━━ Exercise data ━━
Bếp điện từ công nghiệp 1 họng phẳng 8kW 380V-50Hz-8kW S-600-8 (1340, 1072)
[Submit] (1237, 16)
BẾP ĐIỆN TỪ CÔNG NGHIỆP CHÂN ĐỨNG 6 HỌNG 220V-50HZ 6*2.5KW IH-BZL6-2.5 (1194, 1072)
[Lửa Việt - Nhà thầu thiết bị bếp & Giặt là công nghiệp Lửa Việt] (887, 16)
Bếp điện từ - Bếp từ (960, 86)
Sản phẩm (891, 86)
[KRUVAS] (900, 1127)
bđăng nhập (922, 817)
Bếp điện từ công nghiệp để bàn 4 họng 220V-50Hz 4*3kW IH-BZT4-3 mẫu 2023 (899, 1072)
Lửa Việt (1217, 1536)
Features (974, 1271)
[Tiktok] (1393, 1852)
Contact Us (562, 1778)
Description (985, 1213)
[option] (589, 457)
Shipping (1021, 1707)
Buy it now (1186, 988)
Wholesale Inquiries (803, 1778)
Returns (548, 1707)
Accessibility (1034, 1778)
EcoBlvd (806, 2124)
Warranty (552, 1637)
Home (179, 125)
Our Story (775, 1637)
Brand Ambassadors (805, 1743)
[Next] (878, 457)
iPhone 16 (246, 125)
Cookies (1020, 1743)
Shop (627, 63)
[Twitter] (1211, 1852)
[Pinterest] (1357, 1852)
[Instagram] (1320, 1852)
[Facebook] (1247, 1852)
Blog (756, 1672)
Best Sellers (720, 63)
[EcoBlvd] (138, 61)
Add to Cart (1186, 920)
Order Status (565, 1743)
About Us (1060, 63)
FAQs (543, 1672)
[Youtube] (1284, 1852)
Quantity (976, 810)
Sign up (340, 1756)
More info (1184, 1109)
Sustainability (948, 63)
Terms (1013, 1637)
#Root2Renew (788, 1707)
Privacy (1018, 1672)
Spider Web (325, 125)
━━━
[Goal of the exercise]:
Every record, word for word, must be returned.

[Exercise answer]:
Bếp điện từ công nghiệp 1 họng phẳng 8kW 380V-50Hz-8kW S-600-8 (1340, 1072)
[Submit] (1237, 16)
BẾP ĐIỆN TỪ CÔNG NGHIỆP CHÂN ĐỨNG 6 HỌNG 220V-50HZ 6*2.5KW IH-BZL6-2.5 (1194, 1072)
[Lửa Việt - Nhà thầu thiết bị bếp & Giặt là công nghiệp Lửa Việt] (887, 16)
Bếp điện từ - Bếp từ (960, 86)
Sản phẩm (891, 86)
[KRUVAS] (900, 1127)
bđăng nhập (922, 817)
Bếp điện từ công nghiệp để bàn 4 họng 220V-50Hz 4*3kW IH-BZT4-3 mẫu 2023 (899, 1072)
Lửa Việt (1217, 1536)
Features (974, 1271)
[Tiktok] (1393, 1852)
Contact Us (562, 1778)
Description (985, 1213)
[option] (589, 457)
Shipping (1021, 1707)
Buy it now (1186, 988)
Wholesale Inquiries (803, 1778)
Returns (548, 1707)
Accessibility (1034, 1778)
EcoBlvd (806, 2124)
Warranty (552, 1637)
Home (179, 125)
Our Story (775, 1637)
Brand Ambassadors (805, 1743)
[Next] (878, 457)
iPhone 16 (246, 125)
Cookies (1020, 1743)
Shop (627, 63)
[Twitter] (1211, 1852)
[Pinterest] (1357, 1852)
[Instagram] (1320, 1852)
[Facebook] (1247, 1852)
Blog (756, 1672)
Best Sellers (720, 63)
[EcoBlvd] (138, 61)
Add to Cart (1186, 920)
Order Status (565, 1743)
About Us (1060, 63)
FAQs (543, 1672)
[Youtube] (1284, 1852)
Quantity (976, 810)
Sign up (340, 1756)
More info (1184, 1109)
Sustainability (948, 63)
Terms (1013, 1637)
#Root2Renew (788, 1707)
Privacy (1018, 1672)
Spider Web (325, 125)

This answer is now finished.